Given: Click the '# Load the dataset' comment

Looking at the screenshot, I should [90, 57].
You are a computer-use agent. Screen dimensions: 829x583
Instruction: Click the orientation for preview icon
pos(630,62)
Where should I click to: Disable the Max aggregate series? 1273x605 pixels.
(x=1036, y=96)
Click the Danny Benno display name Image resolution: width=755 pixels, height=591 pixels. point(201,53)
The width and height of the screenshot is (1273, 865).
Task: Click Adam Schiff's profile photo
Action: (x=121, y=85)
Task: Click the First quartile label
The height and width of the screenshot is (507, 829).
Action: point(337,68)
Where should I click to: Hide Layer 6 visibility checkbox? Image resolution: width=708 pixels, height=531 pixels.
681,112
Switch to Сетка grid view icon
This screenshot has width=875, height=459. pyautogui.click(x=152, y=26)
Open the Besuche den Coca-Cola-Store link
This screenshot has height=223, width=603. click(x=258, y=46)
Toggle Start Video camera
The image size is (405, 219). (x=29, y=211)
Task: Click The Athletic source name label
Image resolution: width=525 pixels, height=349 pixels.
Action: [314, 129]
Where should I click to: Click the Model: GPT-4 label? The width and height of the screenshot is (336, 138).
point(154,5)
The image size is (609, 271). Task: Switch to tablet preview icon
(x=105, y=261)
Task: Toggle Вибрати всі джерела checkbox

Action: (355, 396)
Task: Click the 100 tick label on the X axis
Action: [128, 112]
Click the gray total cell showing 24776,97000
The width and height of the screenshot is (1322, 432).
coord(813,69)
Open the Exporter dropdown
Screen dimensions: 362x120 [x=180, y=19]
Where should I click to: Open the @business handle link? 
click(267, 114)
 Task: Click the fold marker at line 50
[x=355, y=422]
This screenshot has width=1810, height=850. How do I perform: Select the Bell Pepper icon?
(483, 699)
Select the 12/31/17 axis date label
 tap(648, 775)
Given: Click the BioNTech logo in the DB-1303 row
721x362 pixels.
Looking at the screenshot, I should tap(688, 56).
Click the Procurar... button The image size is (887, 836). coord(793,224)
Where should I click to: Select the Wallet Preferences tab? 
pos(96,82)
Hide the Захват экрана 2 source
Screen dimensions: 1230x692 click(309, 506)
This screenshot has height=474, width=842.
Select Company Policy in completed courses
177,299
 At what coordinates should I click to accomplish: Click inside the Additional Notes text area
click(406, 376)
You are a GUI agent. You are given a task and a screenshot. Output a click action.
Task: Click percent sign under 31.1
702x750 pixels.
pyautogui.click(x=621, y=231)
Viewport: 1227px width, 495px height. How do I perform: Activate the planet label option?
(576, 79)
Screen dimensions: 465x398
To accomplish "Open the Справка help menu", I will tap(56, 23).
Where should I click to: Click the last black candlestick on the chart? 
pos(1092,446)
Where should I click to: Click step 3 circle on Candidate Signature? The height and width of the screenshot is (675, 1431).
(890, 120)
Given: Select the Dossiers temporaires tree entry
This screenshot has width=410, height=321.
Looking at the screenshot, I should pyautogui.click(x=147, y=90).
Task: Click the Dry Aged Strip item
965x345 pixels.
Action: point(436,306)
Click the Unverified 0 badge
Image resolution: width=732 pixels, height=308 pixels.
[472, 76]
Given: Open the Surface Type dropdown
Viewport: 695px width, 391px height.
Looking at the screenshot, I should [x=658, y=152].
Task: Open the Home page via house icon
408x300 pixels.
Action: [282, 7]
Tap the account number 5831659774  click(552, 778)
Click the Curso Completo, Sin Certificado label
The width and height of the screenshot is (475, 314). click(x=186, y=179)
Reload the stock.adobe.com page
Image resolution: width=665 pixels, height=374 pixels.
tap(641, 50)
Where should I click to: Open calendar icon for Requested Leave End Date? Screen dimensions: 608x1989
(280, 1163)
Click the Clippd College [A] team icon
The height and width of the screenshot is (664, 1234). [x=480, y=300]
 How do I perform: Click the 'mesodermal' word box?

▸ **Work required**
Where does the string "agent" occur in the material? Copy every line where it does.

▸ **Answer to this task**
You are a computer-use agent. Screen dimensions: 829x583
You are a GUI agent. You are given a task and a screenshot. Output a click action.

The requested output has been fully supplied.